# Tutorial: Built-in data structures

In this tutorial, you will learn about the capabilities built into the Python language that will be useful throughout the rest of the course. 

Learning objectives:
1. Use Python’s built-in data structures: tuples, lists, dicts, and sets.
2. Use list comprehension techniques to create built-in data structures

## 1. Python’s built-in data structures

Built-in data structures in Python consist of objects that act containers of other objects.

## Tuples

A tuple is a fixed-length, **immutable** sequence of Python objects.

The easiest way to create one is with a comma-separated sequence of values:

In [1]:
a_tuple = 4, 5, 6
a_tuple

(4, 5, 6)

While the objects stored in a tuple may be mutable themselves, once the tuple is created it’s not possible to modify which object is stored in each slot:

In [2]:
a_tuple[0] = 1

TypeError: 'tuple' object does not support item assignment

As anything else in Python, tuple are objects. Tuples are objects from the class tuple:

In [3]:
type(a_tuple)

tuple

You can also use parentheses to create tuples: 

In [4]:
a_tuple = (4, 5, 6)
a_tuple

(4, 5, 6)

Elements can be accessed with square brackets [] as with most other sequence types.

As in many other languages, tuples and all other sequences are 0-indexed in Python:

In [5]:
a_tuple = (4, 5, 6)
a_tuple[0]

4

### Tuple unpacking

Tuple unpacking (also known as multiple assignment), a common practice in Python, allows you to assign multiple variables at the same time in one statement.

Let's first create a tuple:

In [6]:
a_tuple = 4, 5, 6
a_tuple

(4, 5, 6)

Tuple unpacking is done by assigning a tuple-like expression (i.e., an expression that evaluates to a tuple) to a variable.
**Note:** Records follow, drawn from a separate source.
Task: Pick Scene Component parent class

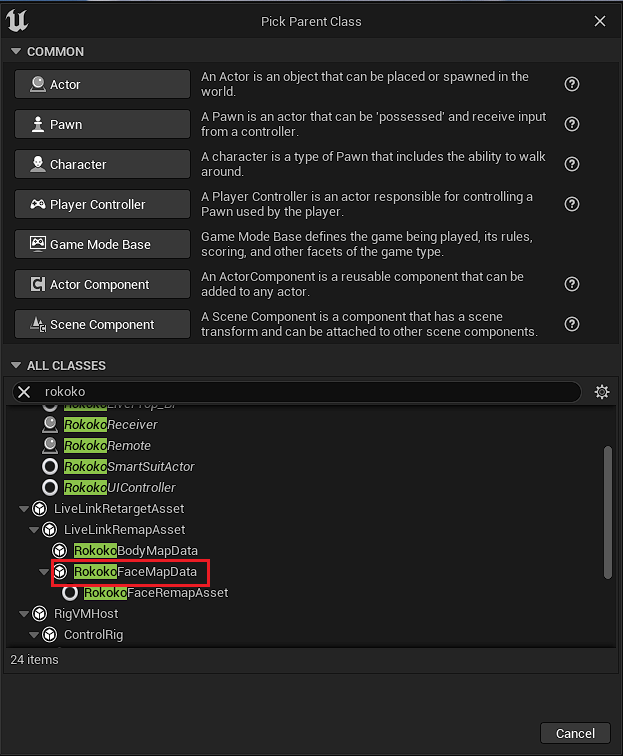Action: pos(102,324)
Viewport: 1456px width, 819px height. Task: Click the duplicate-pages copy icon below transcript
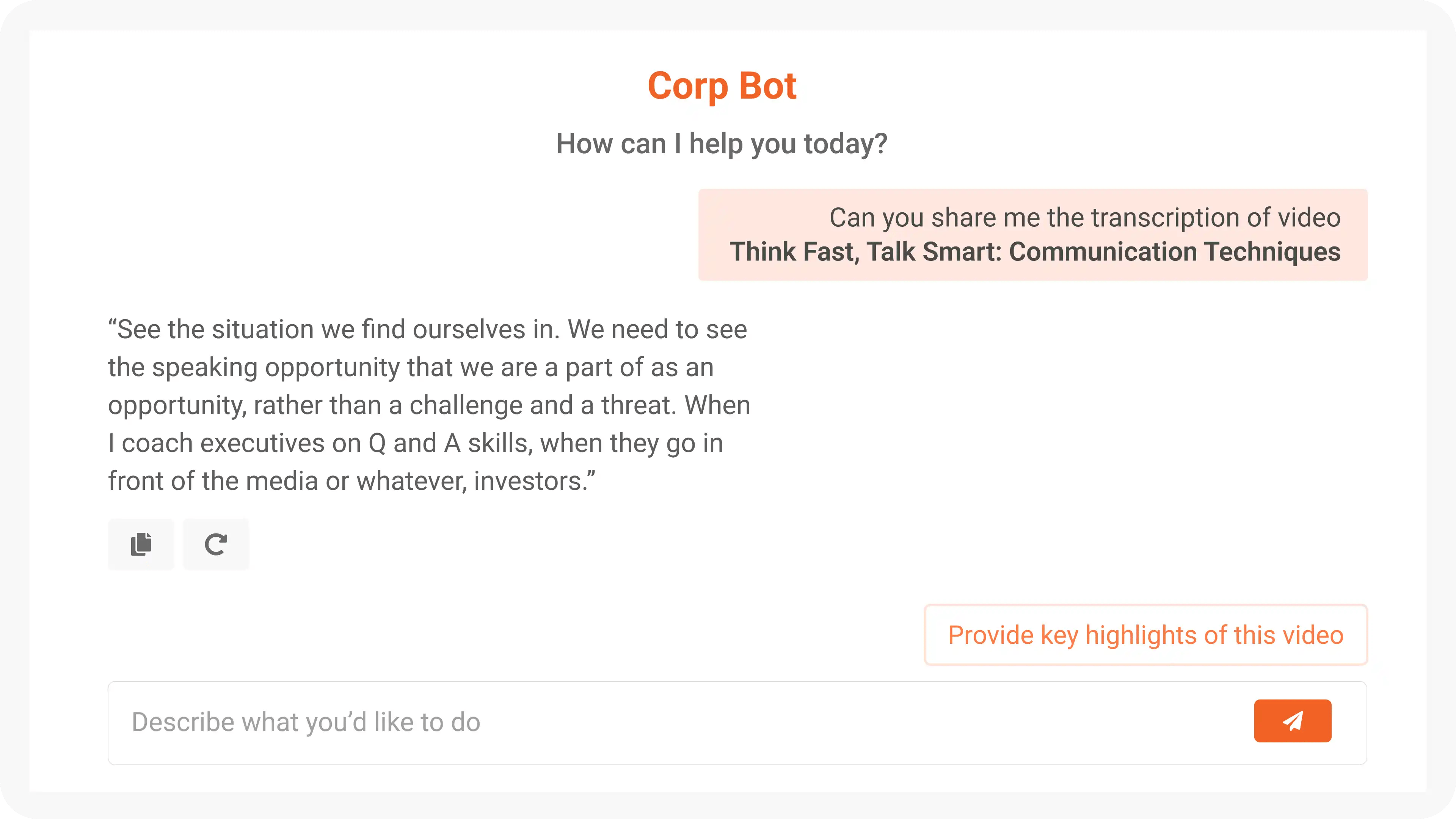pos(141,544)
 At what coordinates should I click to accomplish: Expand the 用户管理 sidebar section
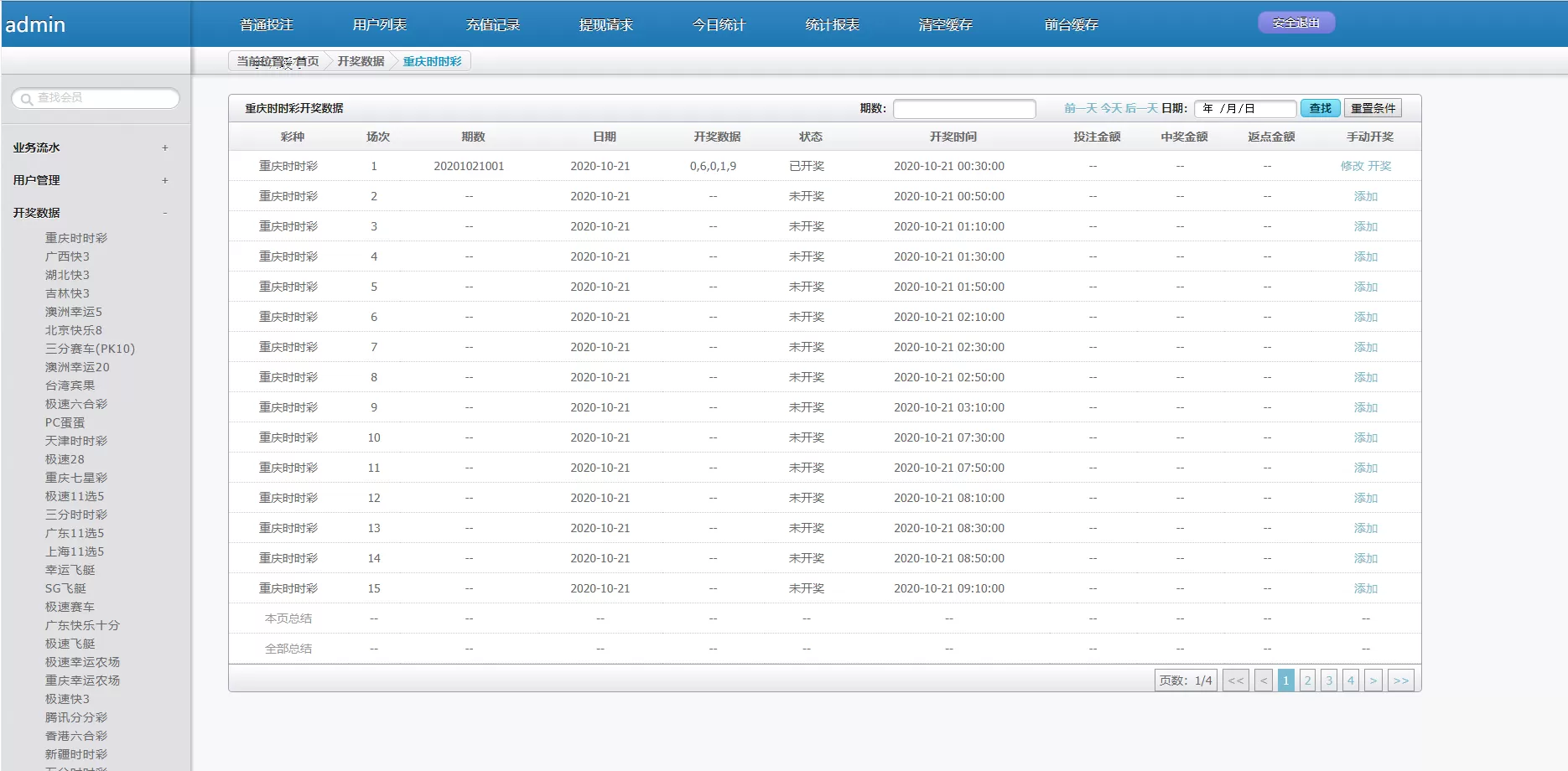click(x=164, y=180)
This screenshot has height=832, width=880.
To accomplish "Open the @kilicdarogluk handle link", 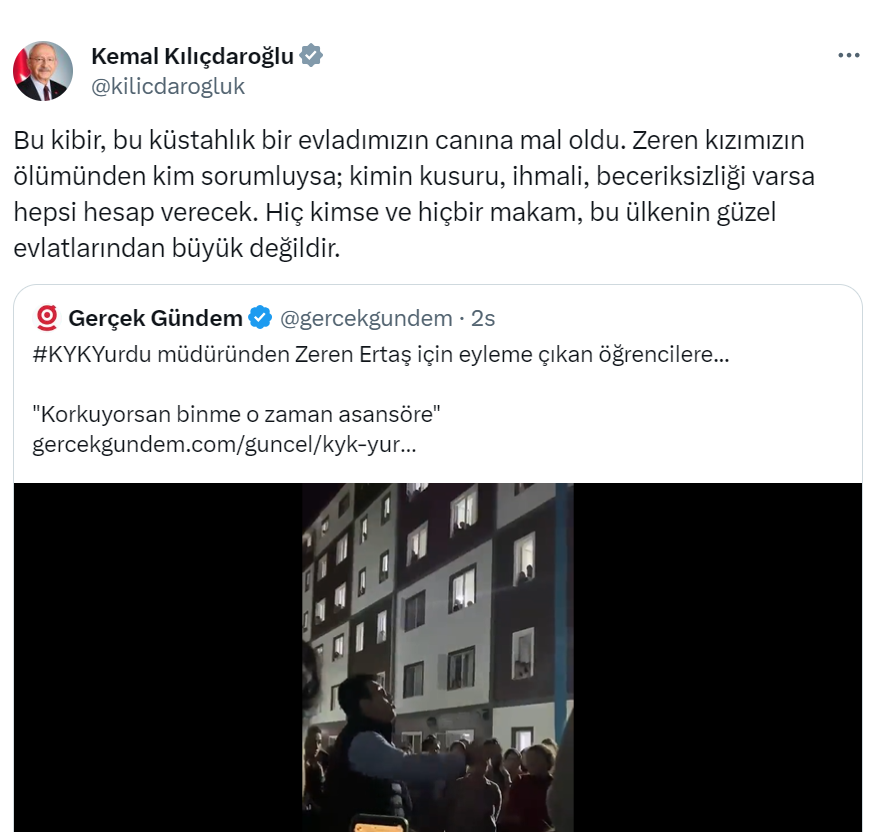I will 168,86.
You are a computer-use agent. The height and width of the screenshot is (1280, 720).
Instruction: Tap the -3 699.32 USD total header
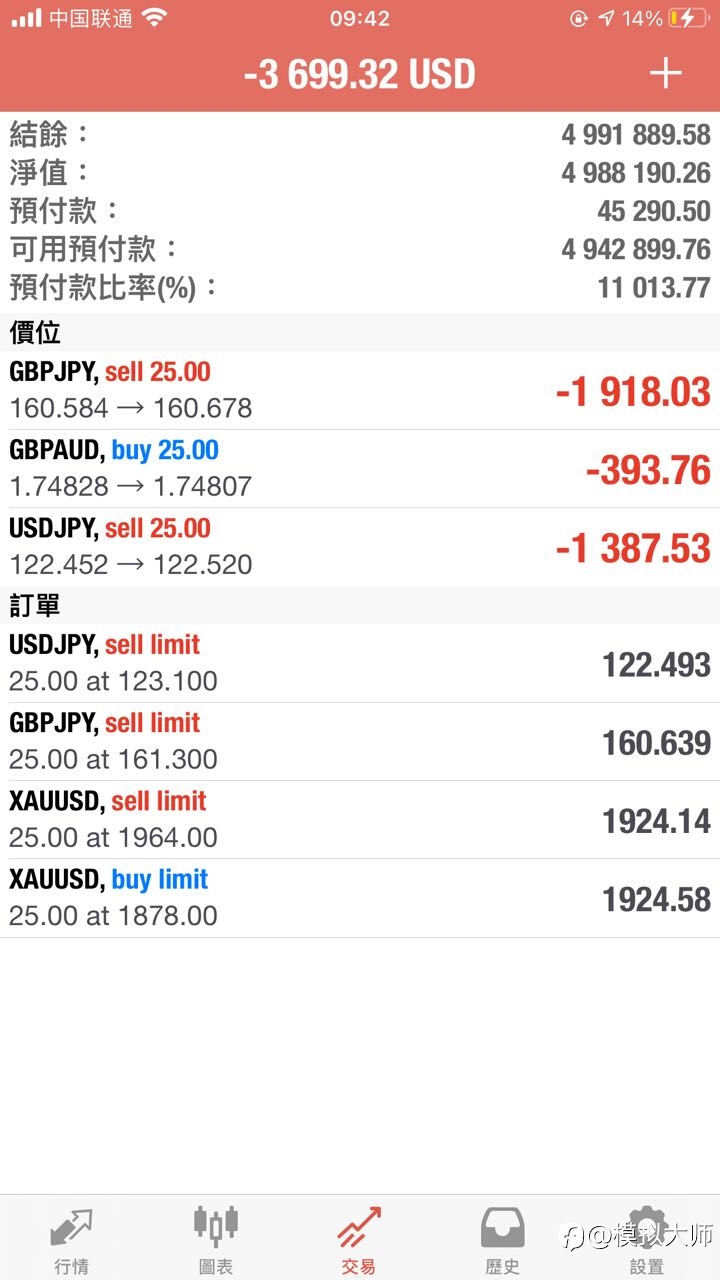360,74
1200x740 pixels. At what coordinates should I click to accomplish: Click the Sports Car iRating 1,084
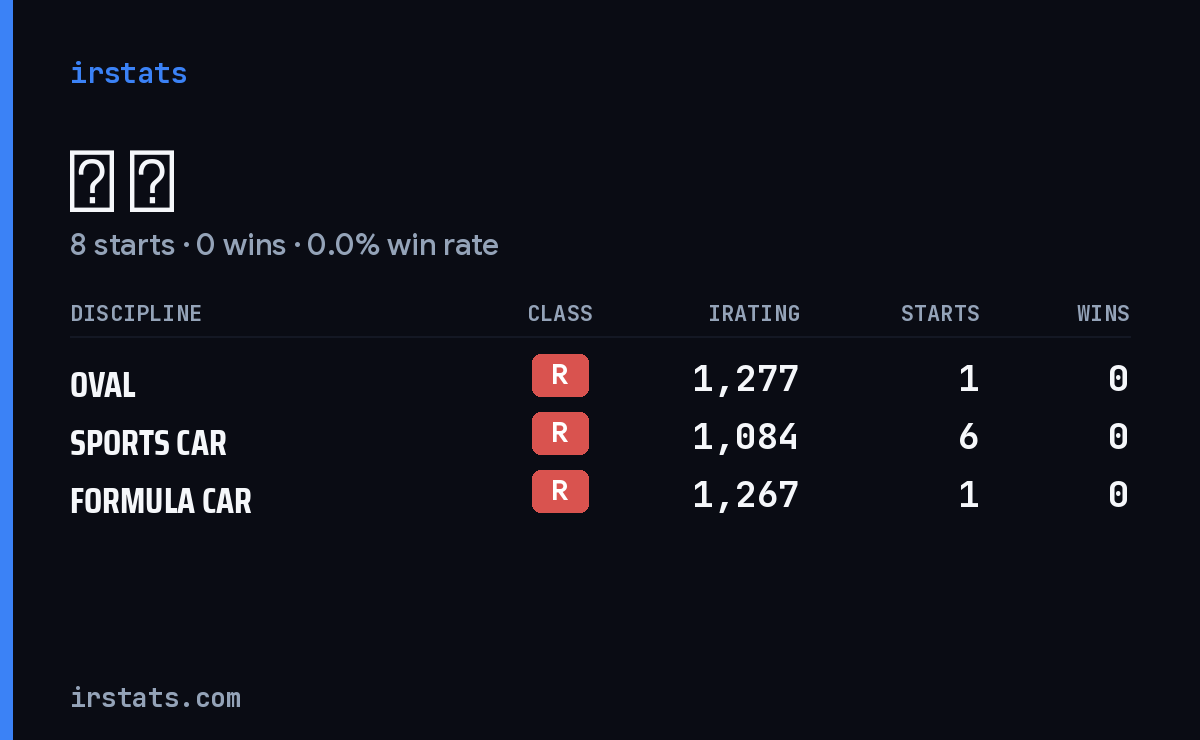tap(746, 437)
When this happens, Python will attempt to unpack the value on the right hand side of the equals sign:

In [7]:
a, b, c = a_tuple

print(a, b, c)

4 5 6


This is a shorter version:

In [8]:
a, b, c = 4, 5, 6

print(a, b, c)

4 5 6


## Lists

In contrast with tuples, lists are **mutable** objects, which means their length is variable and their contents can be modified in-place.

You can define them using square brackets []:

In [9]:
a_list = [2, 3, 7]
a_list

[2, 3, 7]

We can also use the list function to create lists from other objects, such as tuples:

In [10]:
a_tuple = 2, 3, 7
a_list = list(a_tuple)
a_list

[2, 3, 7]

Lists are objects from the class list:

In [11]:
type(a_list)

list

> Lists and tuples are semantically similar and can be used interchangeably in many functions. The main difference is that tuples cannot be modified.

### Manipulating elements in a list

We can manipulate elements in a list using different methods:

In [12]:
a_list = ['foo', 'bar', 'baz']

Elements can be appended to the end of the list with the append method:

In [13]:
a_list.append('dwarf')
a_list

['foo', 'bar', 'baz', 'dwarf']

Using insert you can insert an element at a specific location in the list:

In [14]:
a_list.insert(1, 'red')
a_list

['foo', 'red', 'bar', 'baz', 'dwarf']

In [15]:
The inverse operation to insert is pop, which removes and returns an element at a particular index:

SyntaxError: invalid syntax (3148373685.py, line 1)

In [16]:
a_list.pop(2)

'bar'

In [17]:
a_list

['foo', 'red', 'baz', 'dwarf']

Elements can be removed by value with remove, which locates the first such value and removes it from the list:

In [18]:
a_list.remove('foo')
a_list

['red', 'baz', 'dwarf']

Check if a list contains a value using the in keyword:

In [19]:
'dwarf' in a_list

True

The keyword not can be used to negate in:

In [20]:
print('dwarf' not in a_list)

False


> Checking whether a list contains a value is a lot slower than doing so with dicts and sets (to be introduced shortly), as Python makes a linear scan across the values of the list, whereas it can check the others (based on hash tables) in constant time.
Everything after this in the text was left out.